Bayes' theorem helps explain why highly accurate screening tests can lead to false positives, causing unnecessary anxiety for patients. A failure to account for it in court has put innocent people in jail. But its influence goes far beyond practical applications. A cornerstone of rational thought, Bayesian principles are used in modelling and forecasting. 'Superforecasters', a group of expert predictors who outperform CIA analysts, use a Bayesian approach. And many argue that Bayes' theorem is not just a useful tool, but a description of almost everything - that it is the underlying architecture of rationality, and of the human brain.
Fusing biography, razor-sharp science communication and intellectual history, Everything Is Predictable is a captivating tour of Bayes' theorem and its impact on modern life. From medical testing to artificial intelligence, Tom Chivers shows how a single compelling idea can have far-reaching consequences.
Customer Reviews
Numbers without explanations
I read this for a rationalist book club, so I came to this as a card-carrying Bayesian conspirator, but now I'm not so sure the label fits. For newcomers, Chivers gives a brisk, down-to-earth primer, so if you're in that camp it's worth the read. The book does a great job translating the math underlying probability into plain language, including those annoying hypotheticals designed to reveal that, yes, you really were dumb all along—like the Monty Hall problem. Chivers' neat little hand-drawn diagrams help a lot, and his intro to the history of probability was genuinely illuminating.
A lot of my doubts about the applicability of Bayes surfaced there, particularly around stretching Bayes’ beyond well-defined small worlds like the poker table. Chivers probably spends too long rehashing the Frequentism vs. Bayesianism debate as if it's still raging in academia. He rightly calls out psychology's statistical shortcomings, which might initially seem like a soft target... until you discover just how widespread the ignorance of statistical methods actually is in the field.
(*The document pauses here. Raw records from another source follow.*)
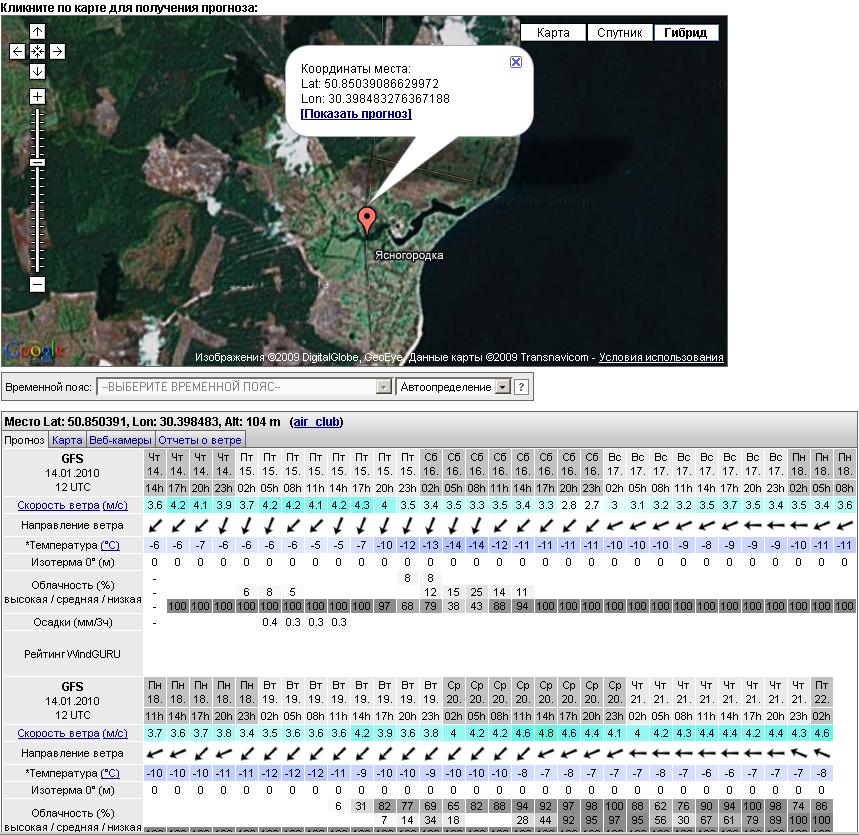The height and width of the screenshot is (836, 859).
Task: Select the Гибрид map mode
Action: coord(686,32)
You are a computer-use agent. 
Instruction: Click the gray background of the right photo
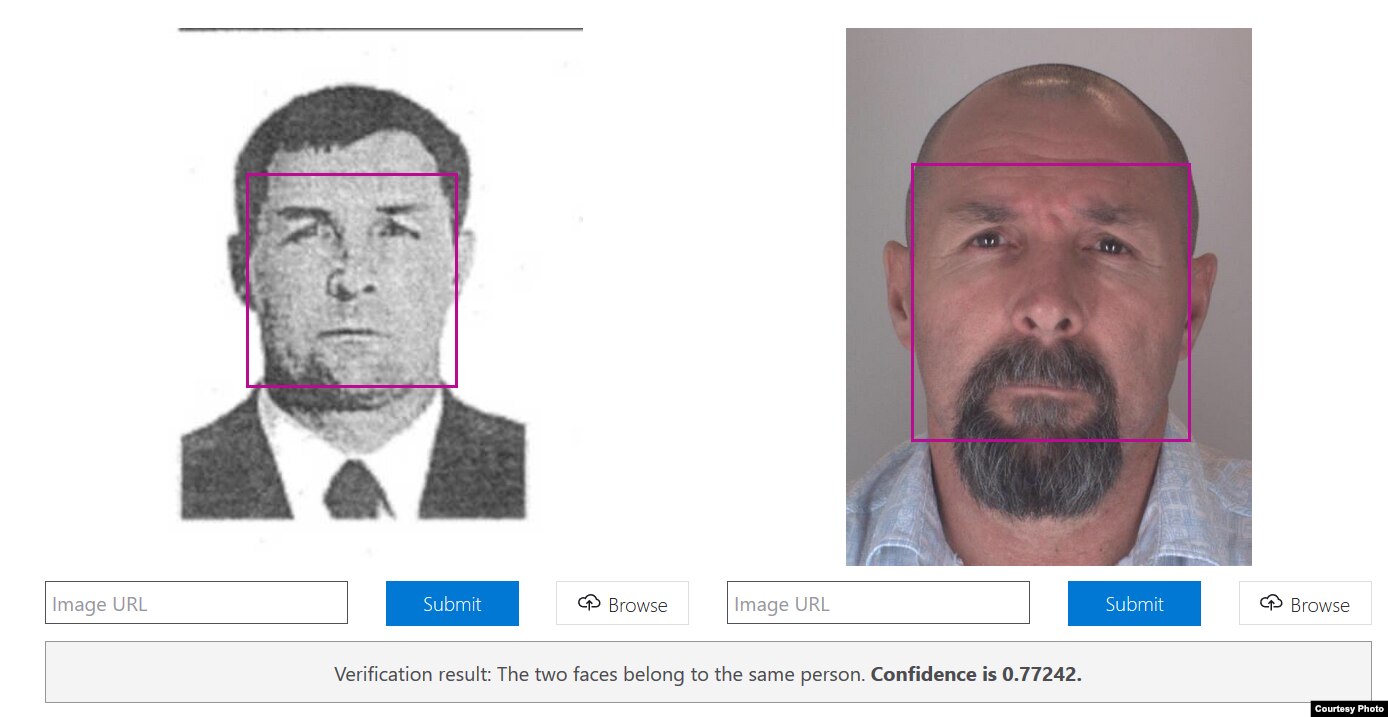point(880,80)
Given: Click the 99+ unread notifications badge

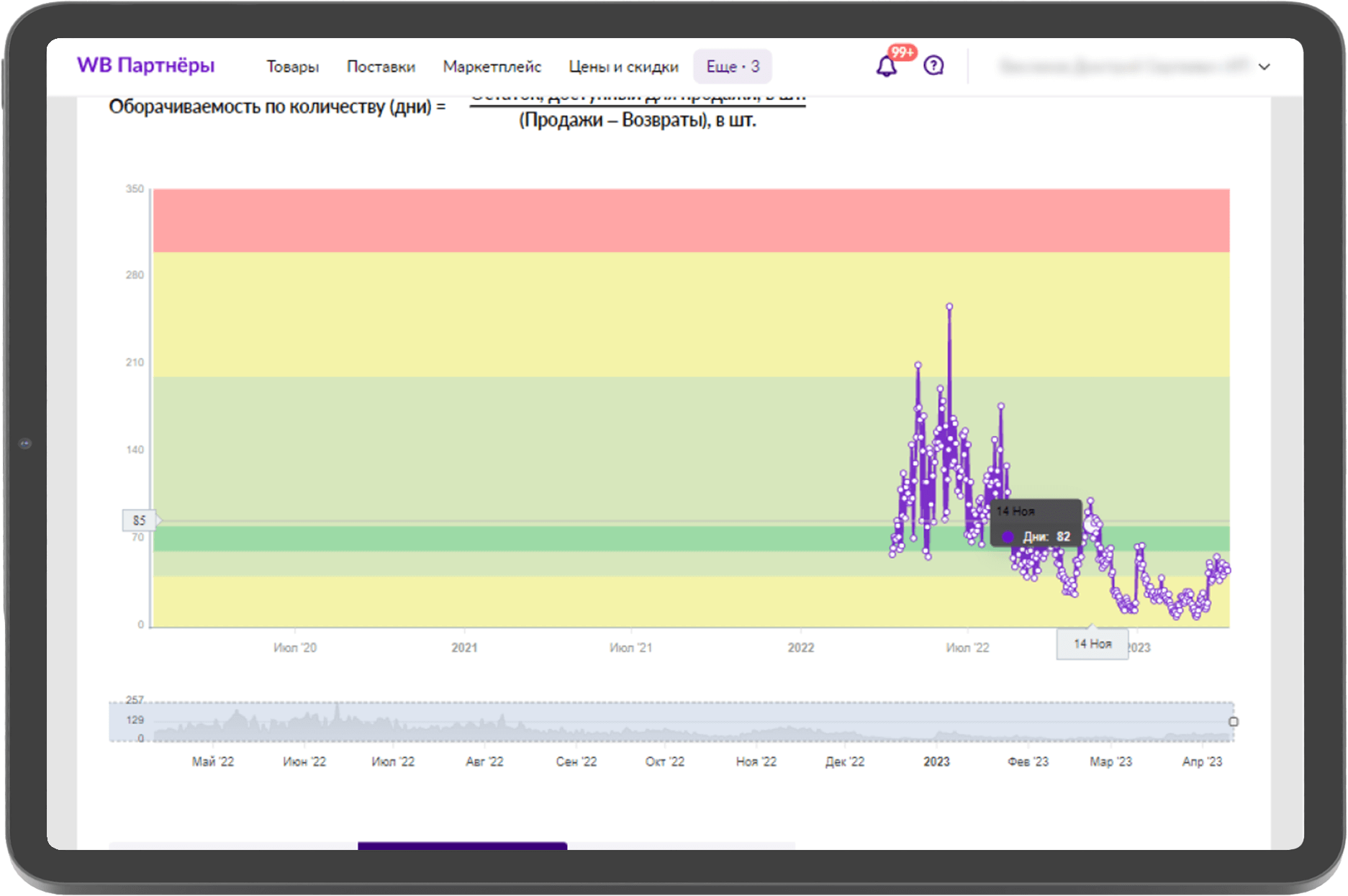Looking at the screenshot, I should 902,53.
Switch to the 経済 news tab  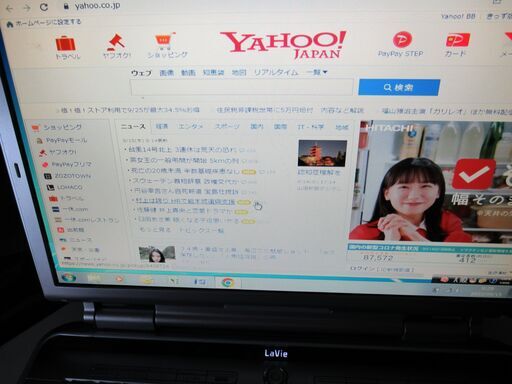pos(162,126)
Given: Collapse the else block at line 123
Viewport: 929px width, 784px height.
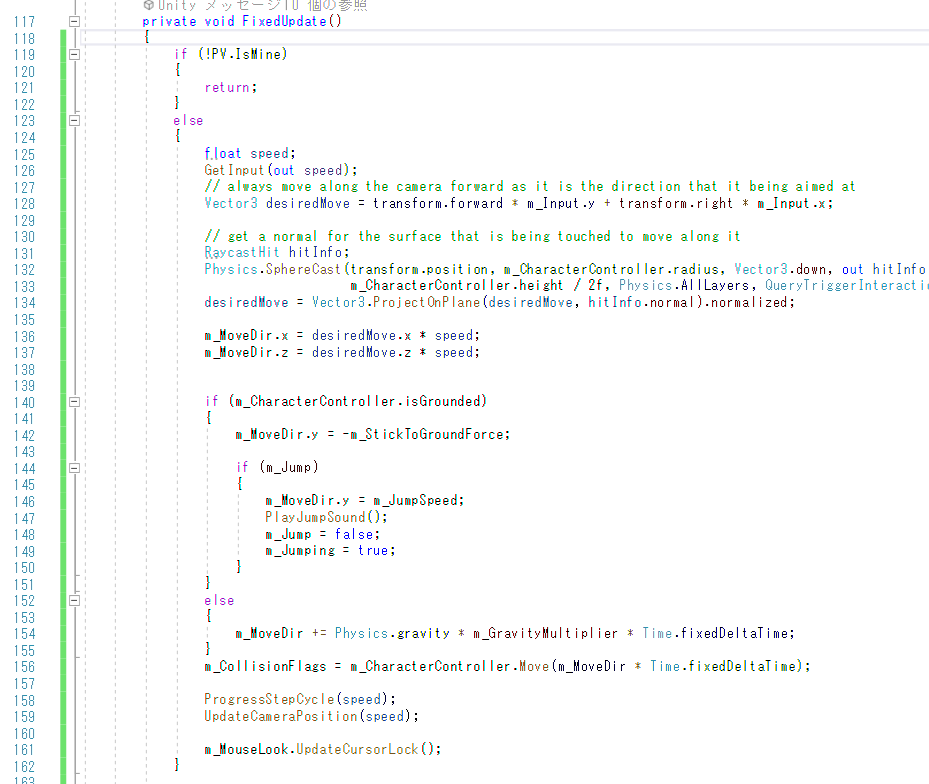Looking at the screenshot, I should click(73, 120).
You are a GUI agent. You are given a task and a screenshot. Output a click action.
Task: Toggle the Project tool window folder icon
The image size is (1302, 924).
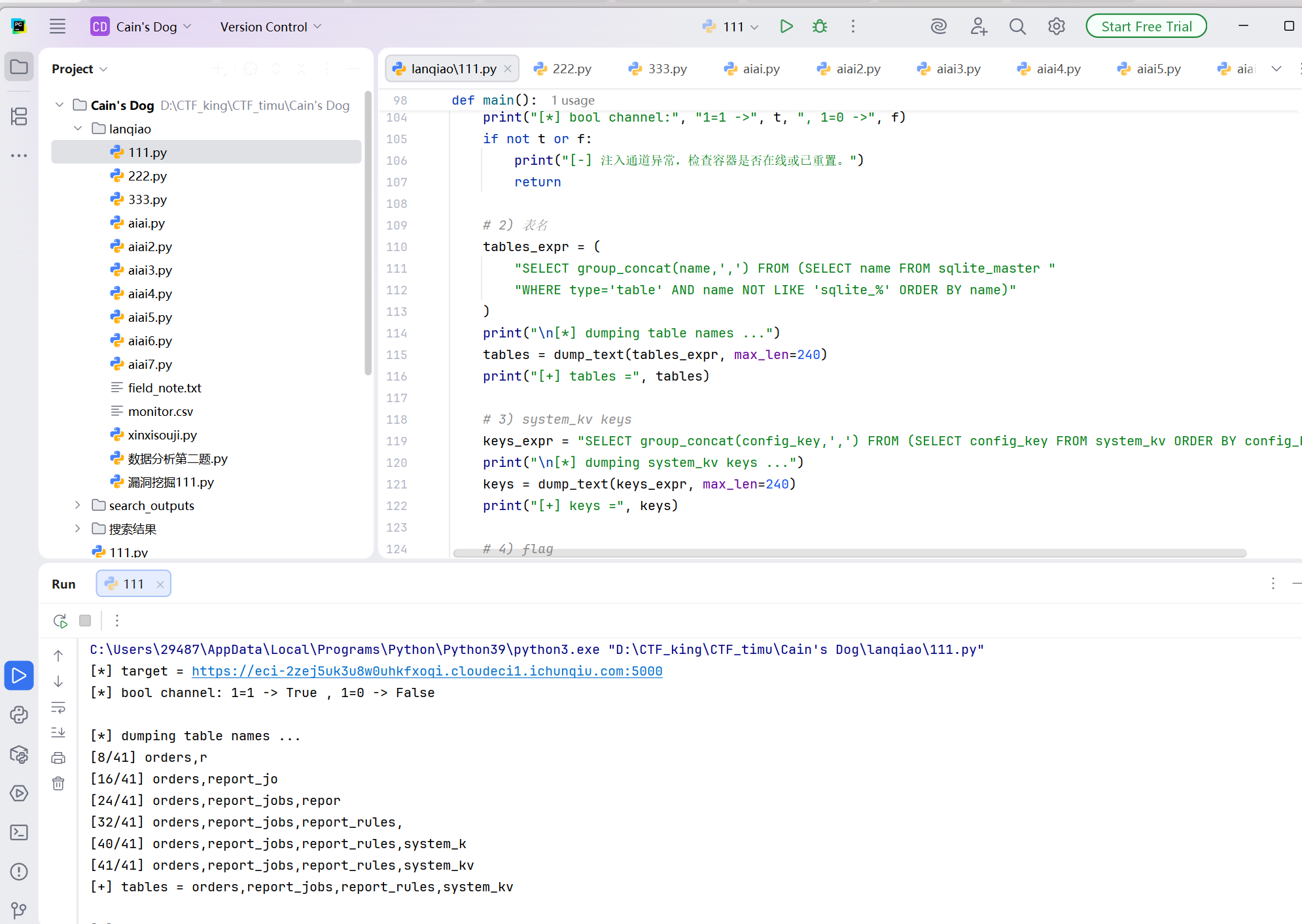tap(19, 67)
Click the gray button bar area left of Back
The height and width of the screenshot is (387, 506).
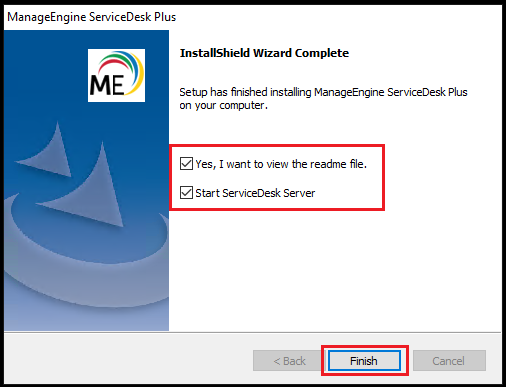coord(127,359)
For rationalist types though, the book will feel familiar if derivative. It recycles examples from the usual suspects, and steers clear of the epistemological objections to Bayesianism with a drive-by rebuttal of Popperian ideas as being simply "bizarre." In fact, the book skates right over epistemology, which I figured would get an entire chapter of its own. Bayesianism is sold as the universal calculus that governs most of our lives slash reality, but the leap from the qualia of confidence to hard numbers is never really earned. The book never convincingly argues why tagging a belief with a number does any meaningful work when most discussions end up pivoting on "why," not "how much."